#### AIM OF THE EXERCISE:
Print exactly and only the lines that run from the one containing "Viewport: 671px width, 700px" through the end of the material, please, omitting pictures.

────────────────────────────────────────

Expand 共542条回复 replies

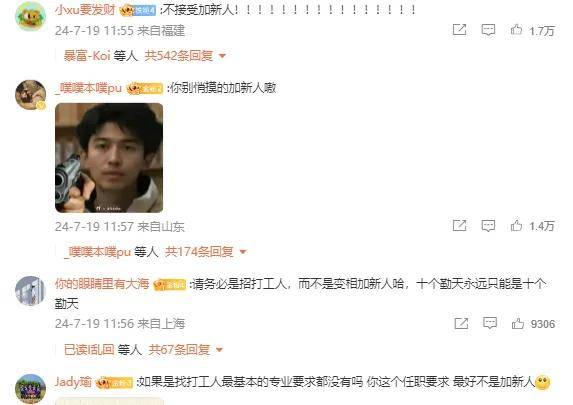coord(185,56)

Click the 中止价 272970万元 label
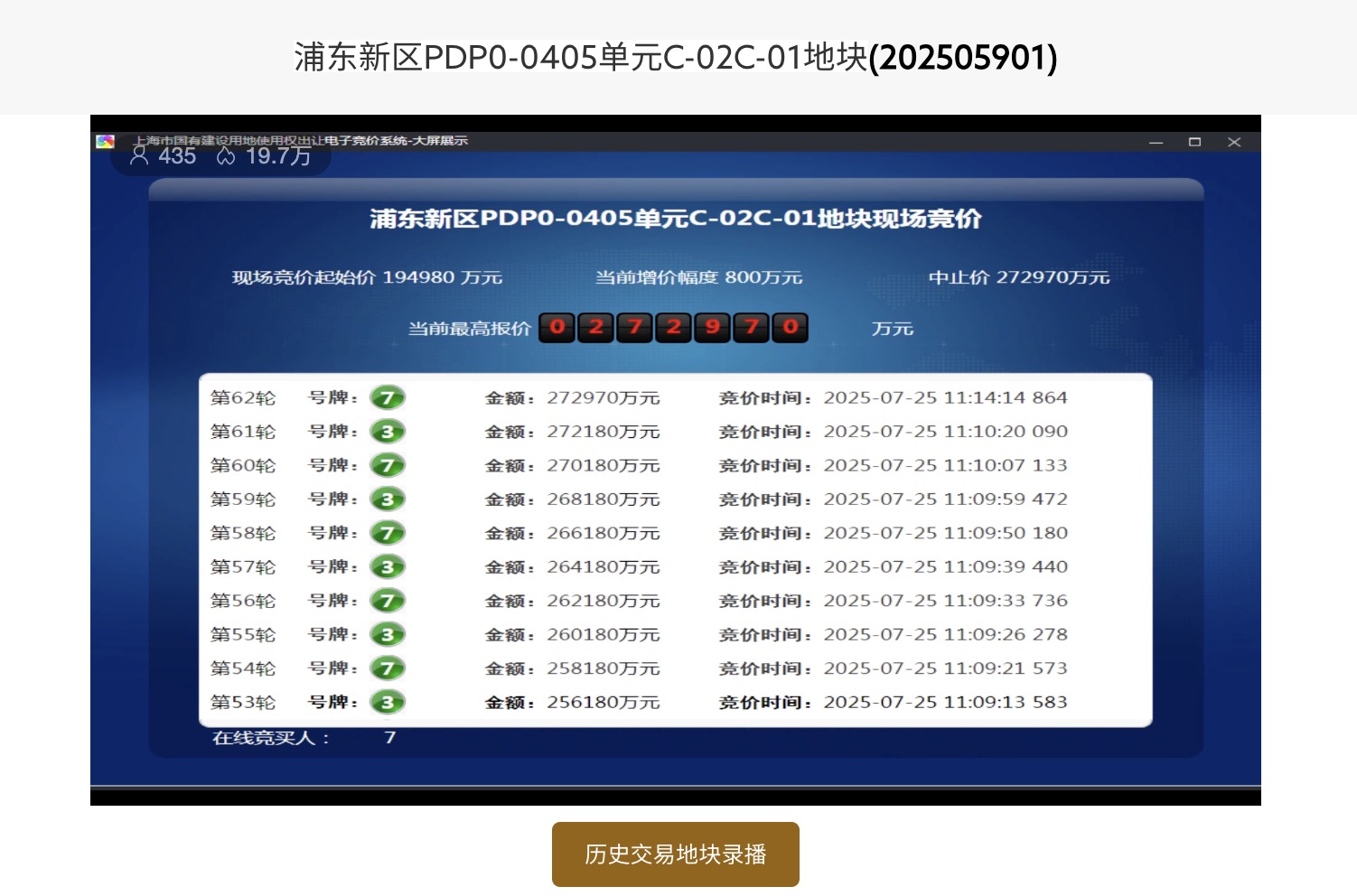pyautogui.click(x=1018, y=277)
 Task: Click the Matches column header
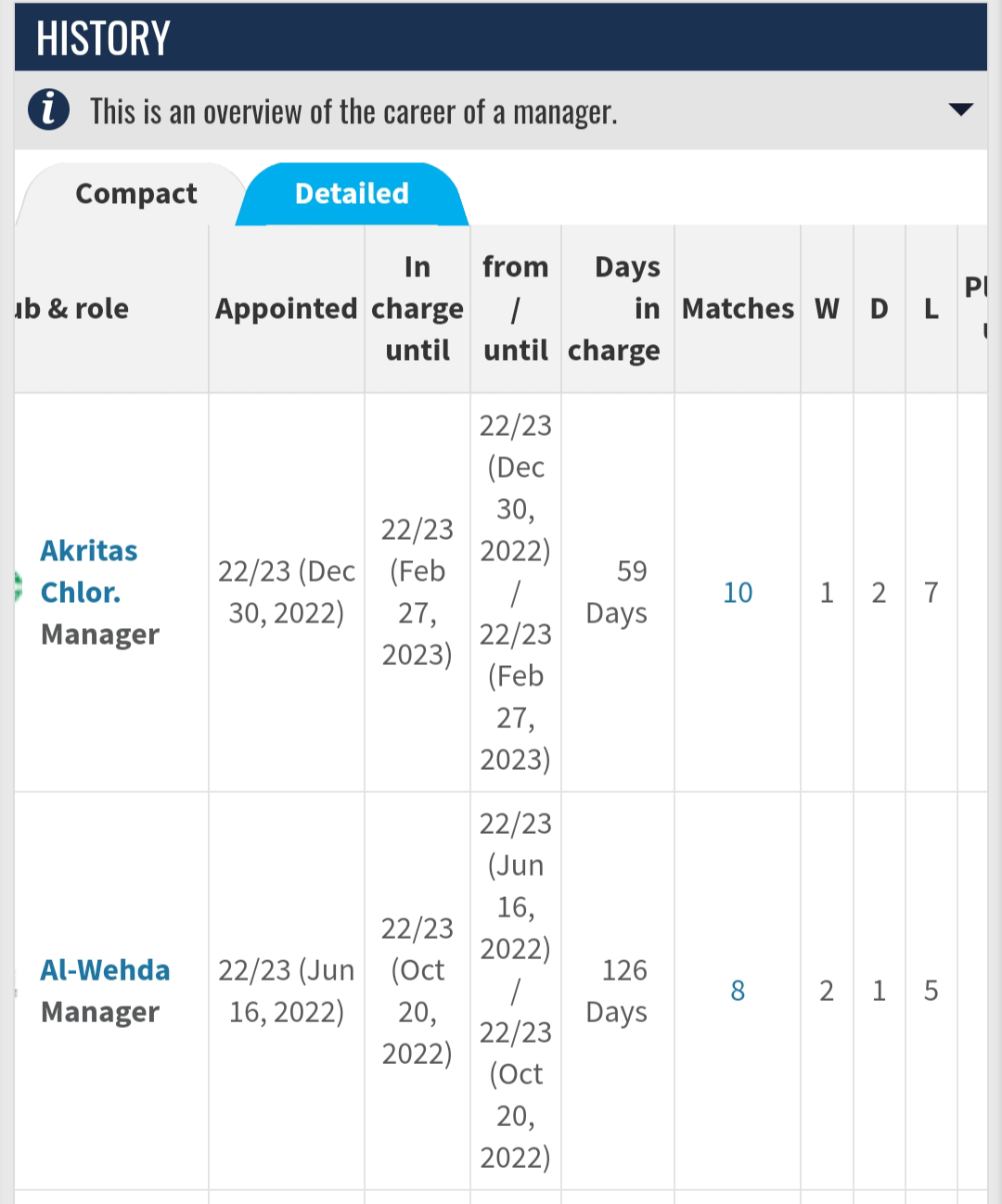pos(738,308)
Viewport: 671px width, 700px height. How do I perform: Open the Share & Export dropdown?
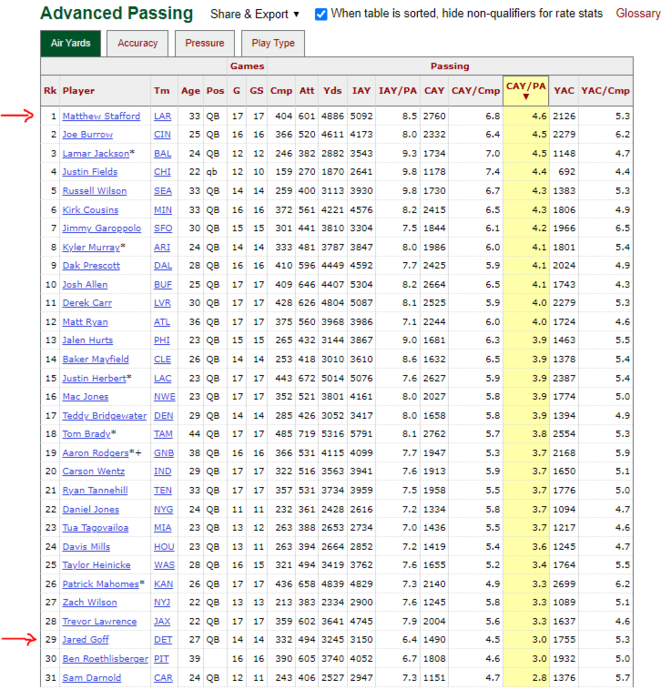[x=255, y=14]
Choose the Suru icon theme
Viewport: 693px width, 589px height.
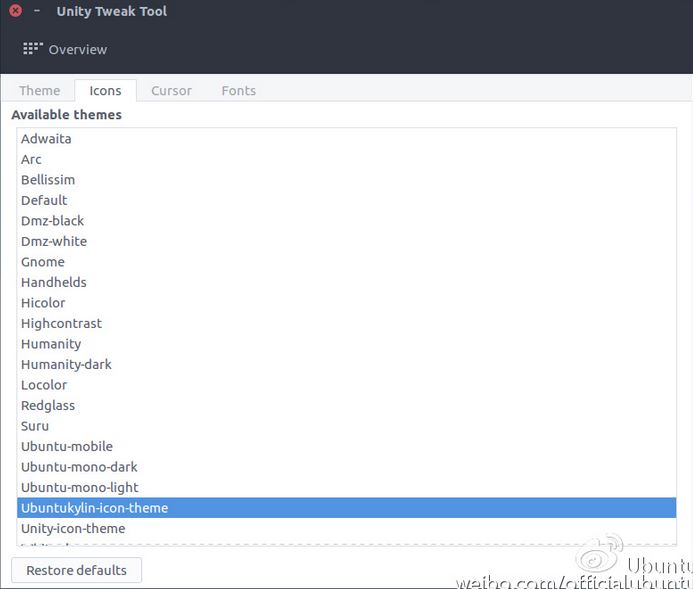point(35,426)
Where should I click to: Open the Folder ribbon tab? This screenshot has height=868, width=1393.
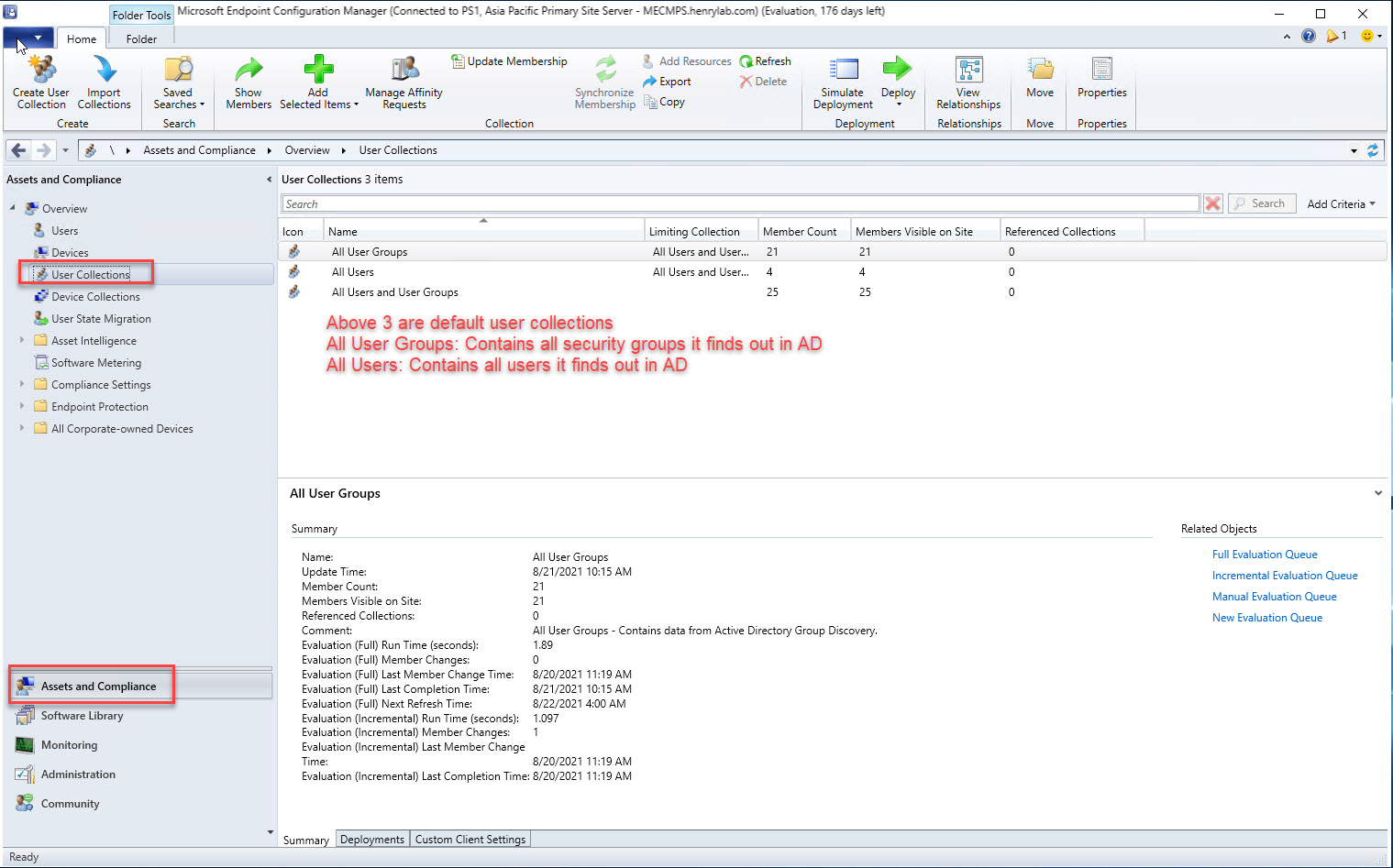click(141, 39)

────────────────────────────────────────

#### TASK ANSWER:
Viewport: 671px width, 700px height. How do I perform: Open the Share & Export dropdown?
[x=255, y=14]
Choose the Suru icon theme
Viewport: 693px width, 589px height.
point(35,426)
Where should I click to: Open the Folder ribbon tab? This screenshot has height=868, width=1393.
click(141, 39)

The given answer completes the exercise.